高校の部活動で図書館へボランティアに行った時、顔馴染みの司書さんに誘われたから。ただそれだけだ。
「来週の土曜日に、ここの多目的室で『和装本を作ってみよう』って講座をやるの。参加申し込みはもう締め切ったのだけど、辞退者が出て一人分の空きができたのよ。三峰さん、良かったら参加してみない?」
笑顔でチラシを差し出しながら、司書の渡辺さんはそう言ってくれた。
本が好きで『図書部』という部活に所属しているくらいなのだから、私だって当然、本作りには興味がある。そこに巡ってきた、願ってもないチャンスだ。私は二つ返事で講座に参加することを決めた。
で、次の週の土曜日、つまりは講座当日。私が少し早目に図書館の多目的室へ行くと、すでにたくさんの受講者が集まっていた。
「うわぁ……。大人ばっかり」
受講者を見渡して、私は嘆息交じりの声を漏らした。
何となく予想はしていたけど、受講者は私以外、みんな大人のようだ。それも、年配の人がほとんどだった。これはちょっと場違い感が先に立って、なかなか入って行き辛い。
「あら、三峰さん。いらっしゃい。よく来てくれたわね」
「渡辺さん!」
気後れしながら部屋の入り口近くに立っていると、講座の準備をしていた渡辺さんが声を掛けてくれた。微妙に居心地悪く感じる多目的室の中で、渡辺さんの隣だけはホッと落ち着ける気がする。
そんな私の心境を察してくれたのだろう。渡辺さんは講座が始まる直前まで、私の隣にいてくれた。

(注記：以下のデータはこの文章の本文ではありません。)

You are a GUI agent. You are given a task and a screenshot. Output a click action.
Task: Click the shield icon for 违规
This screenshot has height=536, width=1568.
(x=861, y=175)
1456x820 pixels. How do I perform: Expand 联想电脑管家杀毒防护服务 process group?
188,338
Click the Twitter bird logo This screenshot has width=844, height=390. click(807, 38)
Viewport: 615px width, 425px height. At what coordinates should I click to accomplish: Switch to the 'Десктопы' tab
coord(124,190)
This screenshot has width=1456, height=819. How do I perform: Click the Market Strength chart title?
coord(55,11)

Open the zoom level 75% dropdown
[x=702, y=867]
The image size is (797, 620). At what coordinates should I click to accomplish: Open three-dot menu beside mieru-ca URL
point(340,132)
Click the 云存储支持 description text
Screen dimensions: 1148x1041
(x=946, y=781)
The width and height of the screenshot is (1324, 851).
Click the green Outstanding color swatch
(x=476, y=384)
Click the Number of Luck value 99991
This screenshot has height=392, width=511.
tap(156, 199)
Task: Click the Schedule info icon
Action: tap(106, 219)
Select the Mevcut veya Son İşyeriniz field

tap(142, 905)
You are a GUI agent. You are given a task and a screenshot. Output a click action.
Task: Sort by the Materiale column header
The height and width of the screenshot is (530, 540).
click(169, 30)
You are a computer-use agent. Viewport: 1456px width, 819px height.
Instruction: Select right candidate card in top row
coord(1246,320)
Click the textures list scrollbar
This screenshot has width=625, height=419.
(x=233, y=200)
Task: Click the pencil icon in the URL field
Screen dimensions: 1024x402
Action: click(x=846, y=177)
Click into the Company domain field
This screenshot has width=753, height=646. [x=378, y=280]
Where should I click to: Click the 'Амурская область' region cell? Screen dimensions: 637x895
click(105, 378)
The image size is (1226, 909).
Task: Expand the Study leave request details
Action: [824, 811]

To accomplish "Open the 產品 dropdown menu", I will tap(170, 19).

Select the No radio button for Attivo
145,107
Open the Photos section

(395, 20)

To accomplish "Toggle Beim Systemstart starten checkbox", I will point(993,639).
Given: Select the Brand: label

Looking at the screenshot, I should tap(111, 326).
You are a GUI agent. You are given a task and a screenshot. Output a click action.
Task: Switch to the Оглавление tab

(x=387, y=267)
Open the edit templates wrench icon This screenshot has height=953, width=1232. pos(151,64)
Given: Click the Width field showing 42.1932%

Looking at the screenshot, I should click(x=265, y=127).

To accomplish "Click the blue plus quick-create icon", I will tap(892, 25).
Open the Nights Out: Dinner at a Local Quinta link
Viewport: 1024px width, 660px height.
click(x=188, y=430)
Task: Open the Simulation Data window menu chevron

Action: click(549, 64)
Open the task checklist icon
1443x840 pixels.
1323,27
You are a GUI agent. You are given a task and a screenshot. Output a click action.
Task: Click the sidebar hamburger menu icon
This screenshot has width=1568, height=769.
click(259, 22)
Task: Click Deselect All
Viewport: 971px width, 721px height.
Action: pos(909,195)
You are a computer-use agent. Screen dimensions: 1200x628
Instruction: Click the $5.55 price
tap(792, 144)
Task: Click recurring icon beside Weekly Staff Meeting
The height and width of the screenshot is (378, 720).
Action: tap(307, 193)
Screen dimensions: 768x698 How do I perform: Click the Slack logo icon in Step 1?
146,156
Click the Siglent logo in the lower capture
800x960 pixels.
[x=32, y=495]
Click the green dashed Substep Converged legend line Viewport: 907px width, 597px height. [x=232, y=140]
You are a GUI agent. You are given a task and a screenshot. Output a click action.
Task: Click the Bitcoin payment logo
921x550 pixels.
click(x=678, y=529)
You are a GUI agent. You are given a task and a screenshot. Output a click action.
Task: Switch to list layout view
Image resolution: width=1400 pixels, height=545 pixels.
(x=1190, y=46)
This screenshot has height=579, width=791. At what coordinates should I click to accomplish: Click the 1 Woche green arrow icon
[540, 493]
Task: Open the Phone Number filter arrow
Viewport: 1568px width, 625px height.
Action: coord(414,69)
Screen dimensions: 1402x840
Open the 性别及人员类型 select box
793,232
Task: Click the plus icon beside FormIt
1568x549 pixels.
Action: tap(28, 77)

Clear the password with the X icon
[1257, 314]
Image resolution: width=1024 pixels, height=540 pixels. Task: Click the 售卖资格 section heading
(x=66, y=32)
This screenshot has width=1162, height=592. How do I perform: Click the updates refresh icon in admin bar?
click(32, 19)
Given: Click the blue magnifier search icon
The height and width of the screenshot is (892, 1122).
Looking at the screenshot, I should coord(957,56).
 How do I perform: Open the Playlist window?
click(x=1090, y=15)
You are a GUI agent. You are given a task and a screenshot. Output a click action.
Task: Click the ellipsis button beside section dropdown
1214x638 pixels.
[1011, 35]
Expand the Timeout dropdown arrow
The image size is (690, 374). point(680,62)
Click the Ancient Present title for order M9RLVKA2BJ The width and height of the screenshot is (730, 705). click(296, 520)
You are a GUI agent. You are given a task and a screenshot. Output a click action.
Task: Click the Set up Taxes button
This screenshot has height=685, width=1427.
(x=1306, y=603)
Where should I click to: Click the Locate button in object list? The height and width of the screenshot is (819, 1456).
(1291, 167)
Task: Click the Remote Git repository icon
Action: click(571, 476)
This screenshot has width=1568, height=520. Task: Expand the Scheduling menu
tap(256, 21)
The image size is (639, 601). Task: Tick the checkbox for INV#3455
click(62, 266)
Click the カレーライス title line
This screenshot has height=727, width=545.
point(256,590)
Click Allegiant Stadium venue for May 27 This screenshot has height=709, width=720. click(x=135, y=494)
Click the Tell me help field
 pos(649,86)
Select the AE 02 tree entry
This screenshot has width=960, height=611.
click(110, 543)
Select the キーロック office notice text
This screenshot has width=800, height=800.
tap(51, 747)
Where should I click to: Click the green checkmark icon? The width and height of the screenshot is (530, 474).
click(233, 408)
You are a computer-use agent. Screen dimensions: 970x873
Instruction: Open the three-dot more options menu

「三峰さんは確か今、高校三年生よね。もう夏休み前だし、進路とかは決まったの?」
「ええと……ぼちぼちです」
他愛ない会話の中で進路の話を振られ、私は思わず苦笑した。渡辺さんに悪気はないのだろうけど、正直なところ進路の話は耳に痛い。
「とりあえず、地元の国立大学の文学部に行きたいなって思っています」
「そっか。ねえ、もしかして三峰さんも、石田さんみたいに司書になりたいとか考えていたりするの?」
「少し興味はありますけど、さすがにそこまでは考えていないです。どんな職業を目指すかは、大学の四年間でじっくり考えようかなって思っています。……ちょっと情けない話ですけどね」
眉をハの字にして、力なく笑う。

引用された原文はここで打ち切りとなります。